- _Task instructions_
The response must consist of the lines below from the one with "教育・医療・福祉 (21, 2414)" through the one with "和歌山県 (81, 2329)", exactly as they appear and with both ends kept.

- _Supplied material_
..........

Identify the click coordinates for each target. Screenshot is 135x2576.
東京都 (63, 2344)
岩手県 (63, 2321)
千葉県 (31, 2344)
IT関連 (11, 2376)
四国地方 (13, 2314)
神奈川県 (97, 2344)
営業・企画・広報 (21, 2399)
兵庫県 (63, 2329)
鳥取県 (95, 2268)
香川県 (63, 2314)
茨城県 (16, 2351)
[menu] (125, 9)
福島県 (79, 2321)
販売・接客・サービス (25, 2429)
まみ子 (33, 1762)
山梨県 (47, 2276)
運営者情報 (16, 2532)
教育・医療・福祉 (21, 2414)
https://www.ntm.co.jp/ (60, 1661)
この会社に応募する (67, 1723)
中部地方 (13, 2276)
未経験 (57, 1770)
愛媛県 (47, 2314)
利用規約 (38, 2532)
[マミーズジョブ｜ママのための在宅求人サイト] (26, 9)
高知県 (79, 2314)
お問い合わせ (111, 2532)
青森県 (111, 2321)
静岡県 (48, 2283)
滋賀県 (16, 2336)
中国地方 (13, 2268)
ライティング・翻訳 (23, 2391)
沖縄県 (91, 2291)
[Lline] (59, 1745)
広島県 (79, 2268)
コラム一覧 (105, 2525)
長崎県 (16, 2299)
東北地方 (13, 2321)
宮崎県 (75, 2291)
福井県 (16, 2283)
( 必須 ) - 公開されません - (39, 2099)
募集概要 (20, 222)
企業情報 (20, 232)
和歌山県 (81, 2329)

..........

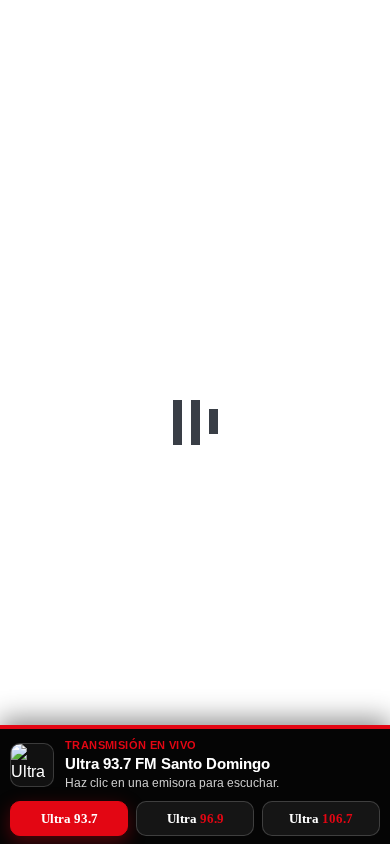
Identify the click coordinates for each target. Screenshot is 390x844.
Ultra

..........

- _Your solution_
教育・医療・福祉 (21, 2414)
https://www.ntm.co.jp/ (60, 1661)
この会社に応募する (67, 1723)
中部地方 (13, 2276)
未経験 (57, 1770)
愛媛県 (47, 2314)
利用規約 (38, 2532)
[マミーズジョブ｜ママのための在宅求人サイト] (26, 9)
高知県 (79, 2314)
お問い合わせ (111, 2532)
青森県 (111, 2321)
静岡県 (48, 2283)
滋賀県 (16, 2336)
中国地方 (13, 2268)
ライティング・翻訳 (23, 2391)
沖縄県 (91, 2291)
[Lline] (59, 1745)
広島県 (79, 2268)
コラム一覧 (105, 2525)
長崎県 (16, 2299)
東北地方 (13, 2321)
宮崎県 (75, 2291)
福井県 (16, 2283)
( 必須 ) - 公開されません - (39, 2099)
募集概要 (20, 222)
企業情報 (20, 232)
和歌山県 (81, 2329)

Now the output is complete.